On the admissibility of the victim’s prior testimony, the court held she was properly deemed unavailable under MRE 804(a)(2) because she acknowledged the trial court’s order compelling her appearance and nonetheless refused to comply. The court further found that McKean had an adequate opportunity and similar motive to cross-examine the victim at the preliminary examination on the CSC-I and kidnapping charges, and that McKean failed to identify any specific new evidence that would have altered that cross-examination. The Confrontation Clause argument was unpreserved and failed plain-error review on the same reasoning.
Key Takeaways
- A defendant who invokes the right to counsel during interrogation may validly reinitiate contact, receive fresh Miranda warnings, and waive that right — renewed questioning under those circumstances does not violate the Fifth Amendment.
- Under MCR 6.402(B), a jury-trial waiver colloquy need not cover jury-selection procedures; the dispositive inquiry is only whether the defendant understood that a judge, not a jury, will determine guilt.
- A witness who acknowledges receipt of a court order compelling testimony but still refuses to appear qualifies as “unavailable” under MRE 804(a)(2), permitting admission of that witness’s prior testimony if the opposing party had an opportunity and similar motive to cross-examine.
- A defendant challenging former testimony under MRE 804(b)(1) must identify specific evidence or lines of cross-examination that were foreclosed at the prior proceeding; a general assertion of unpreparedness by prior counsel is insufficient.
Why It Matters
This decision reinforces established Michigan and federal doctrine that a post-invocation waiver is valid when the defendant — not police — reinitiates dialogue, a rule with significant practical consequences in cold-case investigations where suspects may be confronted years after an offense. Prosecutors and defense counsel should note that a detective’s decision to scrupulously honor an ambiguous invocation and then honor the defendant’s own request to continue — rather than argue whether the invocation was equivocal — will withstand appellate scrutiny.
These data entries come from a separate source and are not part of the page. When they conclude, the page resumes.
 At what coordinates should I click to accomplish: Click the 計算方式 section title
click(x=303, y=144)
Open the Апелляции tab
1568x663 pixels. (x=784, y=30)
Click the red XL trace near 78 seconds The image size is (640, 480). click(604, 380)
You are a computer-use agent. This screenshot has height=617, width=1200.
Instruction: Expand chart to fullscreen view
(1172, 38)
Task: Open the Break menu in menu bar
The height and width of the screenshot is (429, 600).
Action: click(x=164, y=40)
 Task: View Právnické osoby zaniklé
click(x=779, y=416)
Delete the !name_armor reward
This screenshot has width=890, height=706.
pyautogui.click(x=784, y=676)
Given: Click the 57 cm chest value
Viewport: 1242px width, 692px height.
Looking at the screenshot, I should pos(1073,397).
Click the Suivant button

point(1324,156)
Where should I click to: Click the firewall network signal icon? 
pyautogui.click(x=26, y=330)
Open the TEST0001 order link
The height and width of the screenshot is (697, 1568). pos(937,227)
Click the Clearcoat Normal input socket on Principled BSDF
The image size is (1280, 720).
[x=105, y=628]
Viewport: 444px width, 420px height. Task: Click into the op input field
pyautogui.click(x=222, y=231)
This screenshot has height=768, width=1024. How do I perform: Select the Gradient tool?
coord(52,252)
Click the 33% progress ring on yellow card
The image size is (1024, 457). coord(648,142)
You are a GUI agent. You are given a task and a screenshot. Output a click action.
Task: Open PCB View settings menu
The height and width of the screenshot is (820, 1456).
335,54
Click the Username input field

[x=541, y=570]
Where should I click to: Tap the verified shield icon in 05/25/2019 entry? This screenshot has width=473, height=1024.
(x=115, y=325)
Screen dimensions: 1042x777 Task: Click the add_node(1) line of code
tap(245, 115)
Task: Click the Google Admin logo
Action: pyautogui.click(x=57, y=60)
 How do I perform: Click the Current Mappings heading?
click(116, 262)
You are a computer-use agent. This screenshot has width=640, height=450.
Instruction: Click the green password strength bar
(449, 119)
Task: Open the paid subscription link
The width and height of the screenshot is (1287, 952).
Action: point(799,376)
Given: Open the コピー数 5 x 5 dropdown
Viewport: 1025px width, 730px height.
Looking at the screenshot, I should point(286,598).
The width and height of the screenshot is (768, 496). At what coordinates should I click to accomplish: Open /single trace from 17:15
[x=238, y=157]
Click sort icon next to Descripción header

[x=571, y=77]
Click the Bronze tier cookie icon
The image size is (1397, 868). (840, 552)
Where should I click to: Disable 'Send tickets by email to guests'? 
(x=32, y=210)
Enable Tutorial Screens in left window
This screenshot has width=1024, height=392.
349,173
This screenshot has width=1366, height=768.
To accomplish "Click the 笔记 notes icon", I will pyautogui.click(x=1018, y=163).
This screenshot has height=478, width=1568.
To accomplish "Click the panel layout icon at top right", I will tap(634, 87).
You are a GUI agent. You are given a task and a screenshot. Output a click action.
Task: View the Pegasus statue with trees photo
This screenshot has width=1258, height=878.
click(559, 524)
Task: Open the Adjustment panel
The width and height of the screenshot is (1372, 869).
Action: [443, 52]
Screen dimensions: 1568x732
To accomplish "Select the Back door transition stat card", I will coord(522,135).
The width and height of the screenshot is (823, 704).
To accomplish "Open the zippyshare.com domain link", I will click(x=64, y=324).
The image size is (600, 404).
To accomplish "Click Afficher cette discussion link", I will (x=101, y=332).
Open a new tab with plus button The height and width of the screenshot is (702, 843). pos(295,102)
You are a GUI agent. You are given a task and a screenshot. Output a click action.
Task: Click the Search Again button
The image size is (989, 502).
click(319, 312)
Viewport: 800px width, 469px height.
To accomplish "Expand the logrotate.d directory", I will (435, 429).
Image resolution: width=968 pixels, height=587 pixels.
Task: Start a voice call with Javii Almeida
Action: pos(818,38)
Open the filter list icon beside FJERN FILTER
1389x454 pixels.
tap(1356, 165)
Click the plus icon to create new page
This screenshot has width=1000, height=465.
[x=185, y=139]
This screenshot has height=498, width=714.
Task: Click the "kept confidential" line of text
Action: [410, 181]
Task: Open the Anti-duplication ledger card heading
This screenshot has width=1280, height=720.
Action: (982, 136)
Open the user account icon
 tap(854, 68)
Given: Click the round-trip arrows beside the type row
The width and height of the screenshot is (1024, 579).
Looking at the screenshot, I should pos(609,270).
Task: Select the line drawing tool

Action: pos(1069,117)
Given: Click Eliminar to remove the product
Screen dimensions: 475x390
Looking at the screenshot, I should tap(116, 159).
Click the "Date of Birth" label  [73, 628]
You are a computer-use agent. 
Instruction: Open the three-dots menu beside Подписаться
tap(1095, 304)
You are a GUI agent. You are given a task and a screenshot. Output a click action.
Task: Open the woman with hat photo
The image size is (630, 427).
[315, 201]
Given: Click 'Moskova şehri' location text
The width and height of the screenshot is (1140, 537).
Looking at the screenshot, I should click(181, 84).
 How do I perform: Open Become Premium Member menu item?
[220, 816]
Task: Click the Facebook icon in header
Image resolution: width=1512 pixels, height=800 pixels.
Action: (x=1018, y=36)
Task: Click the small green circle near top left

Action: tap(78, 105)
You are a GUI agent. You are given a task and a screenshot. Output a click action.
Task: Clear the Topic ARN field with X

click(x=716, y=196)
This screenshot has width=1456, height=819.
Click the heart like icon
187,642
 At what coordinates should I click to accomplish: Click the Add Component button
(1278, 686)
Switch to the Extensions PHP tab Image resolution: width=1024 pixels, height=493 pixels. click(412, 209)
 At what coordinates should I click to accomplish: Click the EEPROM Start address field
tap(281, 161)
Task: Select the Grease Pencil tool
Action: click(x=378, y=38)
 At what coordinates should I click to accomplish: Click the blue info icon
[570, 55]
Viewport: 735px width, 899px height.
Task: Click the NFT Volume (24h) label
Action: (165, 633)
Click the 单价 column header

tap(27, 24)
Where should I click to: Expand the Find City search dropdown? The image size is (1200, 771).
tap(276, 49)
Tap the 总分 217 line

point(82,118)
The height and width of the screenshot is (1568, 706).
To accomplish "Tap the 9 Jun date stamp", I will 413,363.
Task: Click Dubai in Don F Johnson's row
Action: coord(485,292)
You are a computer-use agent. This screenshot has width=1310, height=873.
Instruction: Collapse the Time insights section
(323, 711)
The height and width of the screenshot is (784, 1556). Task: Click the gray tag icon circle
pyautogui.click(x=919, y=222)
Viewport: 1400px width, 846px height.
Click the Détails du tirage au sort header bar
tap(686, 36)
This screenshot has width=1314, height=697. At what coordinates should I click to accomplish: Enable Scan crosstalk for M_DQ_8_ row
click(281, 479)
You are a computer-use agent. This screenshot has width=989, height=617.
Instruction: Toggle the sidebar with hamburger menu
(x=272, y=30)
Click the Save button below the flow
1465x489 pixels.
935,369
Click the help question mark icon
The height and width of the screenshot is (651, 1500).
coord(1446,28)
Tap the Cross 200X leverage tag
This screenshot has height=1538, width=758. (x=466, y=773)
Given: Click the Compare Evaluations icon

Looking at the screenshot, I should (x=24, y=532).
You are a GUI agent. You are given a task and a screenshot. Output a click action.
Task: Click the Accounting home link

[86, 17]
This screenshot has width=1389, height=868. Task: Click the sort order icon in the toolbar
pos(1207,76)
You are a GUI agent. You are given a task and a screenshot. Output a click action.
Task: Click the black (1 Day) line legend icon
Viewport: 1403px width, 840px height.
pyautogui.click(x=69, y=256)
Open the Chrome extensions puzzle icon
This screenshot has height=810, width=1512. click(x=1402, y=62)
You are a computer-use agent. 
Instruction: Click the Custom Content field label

The case also illustrates the recurring challenge of complaining witnesses in sexual-assault prosecutions. The court’s affirmance of MRE 804(a)(2) unavailability based solely on the victim’s communicated refusal — without any finding that the defense caused her absence — confirms that cold-case prosecutions can succeed on sexual-assault kit DNA and preserved preliminary-examination testimony even when the victim declines to re-engage years later, provided prior cross-examination was substantively adequate.